* Given request A
Reproduce the stretch of the port scanning passage from "The last question" through "effective and proportionate." word for word.
* Given request B
Carry on the passage about classifying port scans, starting after its final sentence.

The last question to consider is: Should this activity be prevented? This involves weighing the effort required to prevent the activity against its potential impact. It is essential to balance the need for security with the practicalities of network operations. Some scanning activities may have legitimate uses, and some activities identified as scans may be false positives of benign operations. In such cases, indiscriminate prevention could disrupt normal activities (Kurose and Ross, 2017). Therefore, careful consideration is necessary to ensure that preventive measures are effective and proportionate.

3.2 Eight-Step Classification Process

To answer these six questions in systemically and generalize the process into a taxonomy, we introduce an eight-step classification process, each step building upon the previous one both sequentially and logically to provide a comprehensive analysis of detected port scans. By systematically addressing these questions and following the eight-step process, the proposed taxonomy provides a robust framework for analysing and categorizing port scanning activities, ultimately enhancing the effectiveness of network security measures.

3.2.1 Step 1: Activity identification

The first step in our taxonomy development process is the identification of the type of activity. This step is crucial as it provides the foundational classification upon which further analysis will be based. Several types of port scanning activities can be identified, each with distinct characteristics and implications for network security.

Vertical port scans involve scanning a single host for multiple open ports. This type of scan is often used by attackers to identify vulnerable services on a target machine. Vulnerability scans are designed to identify known vulnerabilities within the systems being scanned. These scans can be legitimate, performed by network administrators to assess security, or malicious when conducted by attackers (Stallings, 2016). Sweep scans target the same port across multiple hosts, helping attackers to identify which machines on a network have a particular service running (Bhuyan, Bhattacharyya, and Kalita, 2011). ICMP scans use ICMP to discover hosts on a network. Slow scans, on the other hand, spread the scanning activity over a prolonged period to avoid detection by security systems (Ring, Landes, and Hotho, 2018). Each type of activity can be identified and classified based on specific criteria, such as the pattern of network traffic, the timing of scan attempts, and the range of ports or IP addresses targeted. Understanding these criteria is essential for accurate classification and subsequent analysis.

* Entries supplied
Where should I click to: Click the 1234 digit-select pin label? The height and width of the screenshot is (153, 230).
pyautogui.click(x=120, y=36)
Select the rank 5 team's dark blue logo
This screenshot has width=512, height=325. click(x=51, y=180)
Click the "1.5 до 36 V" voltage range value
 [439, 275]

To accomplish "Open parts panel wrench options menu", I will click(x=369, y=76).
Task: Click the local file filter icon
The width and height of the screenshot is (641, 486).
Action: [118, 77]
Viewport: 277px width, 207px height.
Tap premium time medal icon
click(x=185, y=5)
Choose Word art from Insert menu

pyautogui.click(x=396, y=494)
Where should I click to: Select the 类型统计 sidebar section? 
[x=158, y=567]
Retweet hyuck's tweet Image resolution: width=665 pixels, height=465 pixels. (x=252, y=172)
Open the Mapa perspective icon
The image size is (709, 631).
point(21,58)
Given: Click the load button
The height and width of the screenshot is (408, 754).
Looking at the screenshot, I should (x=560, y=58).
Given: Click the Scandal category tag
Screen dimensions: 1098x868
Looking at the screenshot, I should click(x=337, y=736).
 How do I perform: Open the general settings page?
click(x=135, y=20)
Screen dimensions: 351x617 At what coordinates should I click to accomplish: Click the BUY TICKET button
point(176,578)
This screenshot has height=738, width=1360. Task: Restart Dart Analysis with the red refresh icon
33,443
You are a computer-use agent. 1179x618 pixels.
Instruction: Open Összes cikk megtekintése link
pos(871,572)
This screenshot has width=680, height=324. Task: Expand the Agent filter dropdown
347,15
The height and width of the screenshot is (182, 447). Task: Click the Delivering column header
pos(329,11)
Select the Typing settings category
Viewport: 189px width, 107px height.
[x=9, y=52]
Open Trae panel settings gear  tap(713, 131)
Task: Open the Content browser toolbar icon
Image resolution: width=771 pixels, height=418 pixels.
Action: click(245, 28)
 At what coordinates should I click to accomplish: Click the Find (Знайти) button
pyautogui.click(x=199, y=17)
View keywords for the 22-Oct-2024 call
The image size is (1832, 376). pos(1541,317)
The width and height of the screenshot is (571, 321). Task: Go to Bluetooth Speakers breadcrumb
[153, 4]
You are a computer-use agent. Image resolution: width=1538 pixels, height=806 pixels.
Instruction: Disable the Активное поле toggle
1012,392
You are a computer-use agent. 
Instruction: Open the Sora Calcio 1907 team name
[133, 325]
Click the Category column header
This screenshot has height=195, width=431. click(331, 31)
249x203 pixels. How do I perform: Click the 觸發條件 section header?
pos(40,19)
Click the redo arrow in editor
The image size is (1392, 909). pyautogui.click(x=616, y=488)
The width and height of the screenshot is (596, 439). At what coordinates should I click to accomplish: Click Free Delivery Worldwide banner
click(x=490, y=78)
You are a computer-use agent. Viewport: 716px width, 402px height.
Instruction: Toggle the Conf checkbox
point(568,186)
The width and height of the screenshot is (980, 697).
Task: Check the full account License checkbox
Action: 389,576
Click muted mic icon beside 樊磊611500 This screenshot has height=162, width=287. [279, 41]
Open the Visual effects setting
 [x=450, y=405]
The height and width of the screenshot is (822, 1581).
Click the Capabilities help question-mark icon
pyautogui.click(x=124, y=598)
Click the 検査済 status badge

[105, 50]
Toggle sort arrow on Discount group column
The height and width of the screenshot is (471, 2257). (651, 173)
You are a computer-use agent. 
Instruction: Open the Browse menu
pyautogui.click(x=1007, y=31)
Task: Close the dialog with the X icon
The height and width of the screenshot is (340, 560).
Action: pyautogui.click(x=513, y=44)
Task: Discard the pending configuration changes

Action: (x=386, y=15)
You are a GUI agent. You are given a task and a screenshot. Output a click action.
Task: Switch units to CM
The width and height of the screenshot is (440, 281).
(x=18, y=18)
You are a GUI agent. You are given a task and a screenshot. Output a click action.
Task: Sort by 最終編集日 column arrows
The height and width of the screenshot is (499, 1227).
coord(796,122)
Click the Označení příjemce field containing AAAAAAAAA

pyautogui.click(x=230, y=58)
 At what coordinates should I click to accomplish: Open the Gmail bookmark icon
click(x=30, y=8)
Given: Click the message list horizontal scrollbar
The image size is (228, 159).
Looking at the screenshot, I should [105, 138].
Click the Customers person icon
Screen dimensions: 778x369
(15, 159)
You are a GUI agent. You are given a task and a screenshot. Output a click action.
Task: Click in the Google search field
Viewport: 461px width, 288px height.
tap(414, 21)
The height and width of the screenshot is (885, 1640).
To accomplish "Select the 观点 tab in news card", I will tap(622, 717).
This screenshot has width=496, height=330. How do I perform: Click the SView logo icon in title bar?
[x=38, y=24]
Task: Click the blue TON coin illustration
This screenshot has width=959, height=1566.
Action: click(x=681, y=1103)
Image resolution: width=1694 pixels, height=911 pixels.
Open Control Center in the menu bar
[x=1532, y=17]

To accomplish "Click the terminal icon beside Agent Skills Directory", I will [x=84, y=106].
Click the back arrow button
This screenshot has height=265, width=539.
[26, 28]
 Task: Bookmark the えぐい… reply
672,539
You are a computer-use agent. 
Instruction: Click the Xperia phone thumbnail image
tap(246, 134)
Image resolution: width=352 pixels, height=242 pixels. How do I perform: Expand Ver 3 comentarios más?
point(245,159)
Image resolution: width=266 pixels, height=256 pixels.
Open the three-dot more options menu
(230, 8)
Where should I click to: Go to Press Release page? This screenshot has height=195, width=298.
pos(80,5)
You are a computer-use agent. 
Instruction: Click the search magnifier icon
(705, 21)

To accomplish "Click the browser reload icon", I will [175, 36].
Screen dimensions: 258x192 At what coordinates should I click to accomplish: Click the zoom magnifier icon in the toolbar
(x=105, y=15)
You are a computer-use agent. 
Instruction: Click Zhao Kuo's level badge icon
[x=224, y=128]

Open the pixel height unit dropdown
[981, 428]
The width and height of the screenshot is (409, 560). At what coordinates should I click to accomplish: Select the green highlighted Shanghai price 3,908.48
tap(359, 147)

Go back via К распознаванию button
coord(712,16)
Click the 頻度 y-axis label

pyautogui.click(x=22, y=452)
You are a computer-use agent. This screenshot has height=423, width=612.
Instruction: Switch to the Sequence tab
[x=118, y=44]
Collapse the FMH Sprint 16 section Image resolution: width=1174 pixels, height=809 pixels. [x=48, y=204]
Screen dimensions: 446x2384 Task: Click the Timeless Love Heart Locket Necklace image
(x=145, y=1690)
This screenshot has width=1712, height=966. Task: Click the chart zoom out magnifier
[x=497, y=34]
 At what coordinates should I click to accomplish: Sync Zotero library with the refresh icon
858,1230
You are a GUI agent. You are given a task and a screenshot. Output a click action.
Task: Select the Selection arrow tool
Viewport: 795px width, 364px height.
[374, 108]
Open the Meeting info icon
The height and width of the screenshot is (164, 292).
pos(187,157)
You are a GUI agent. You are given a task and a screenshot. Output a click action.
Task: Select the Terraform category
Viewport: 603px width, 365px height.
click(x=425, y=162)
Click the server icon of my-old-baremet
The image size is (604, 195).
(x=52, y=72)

* Task result A
The last question to consider is: Should this activity be prevented? This involves weighing the effort required to prevent the activity against its potential impact. It is essential to balance the need for security with the practicalities of network operations. Some scanning activities may have legitimate uses, and some activities identified as scans may be false positives of benign operations. In such cases, indiscriminate prevention could disrupt normal activities (Kurose and Ross, 2017). Therefore, careful consideration is necessary to ensure that preventive measures are effective and proportionate.

* Task result B
Port scanning activities can involve different protocols, each of which plays a distinct role in the scanning process. The most used protocols in port scans are TCP, UDP, and ICMP (Roger, 2001). TCP scans are prevalent due to the protocols widespread use in Internet communication. Scanners might send SYN packets to initiate connections or use ACK, FIN, or NULL scans to probe for responses (Bhuyan, Bhattacharyya, and Kalita, 2011). Many types of TCP scans are easy to detect due to their connection-oriented nature (Bhuyan, Bhattacharyya, and Kalita, 2011). UDP scans, though less common, are used to detect services running on UDP ports. These scans are typically more challenging to detect and analyse due to the stateless nature of UDP (Kurose and Ross, 2017). ICMP scans are used primarily for network mapping and host discovery (Roger, 2001). These scans can identify which hosts are up and responsive to ICMP requests. Determining the protocol used in a scanning activity involves analysing the packet data and headers captured in firewall logs. Specific tools and techniques can parse these logs, highlighting the protocol and nature of the scan.

The identification of tools and techniques used in port scanning activities is another critical component of activity identification. Bhuyan, Bhattacharyya, and Kalita (2011) provide an overview of various tools that are commonly used by attackers and security researchers alike to perform port scans. Recognizing the signatures of these tools can help differentiate between legitimate and malicious activities. Nmap, for example, is one of the most widely used tools for port scanning. It can perform a variety of scans, including SYN scans, UDP scans, and OS detection (Nmap Project, 2024). Nessus and Greenbone are popular vulnerability scanners that can identify security weaknesses in a network. Each of these tools leaves distinctive signatures in log data. For instance, Nmaps SYN scan sends a series of SYN packets to different ports, which can be recognized by their characteristic patterns in firewall logs. Nessus and Greenbone scans typically generate more extensive and detailed logs due to the comprehensive nature of their vulnerability assessments. By understanding these signatures, we can accurately identify the tools and techniques used in scanning activities, providing further context for subsequent analysis steps.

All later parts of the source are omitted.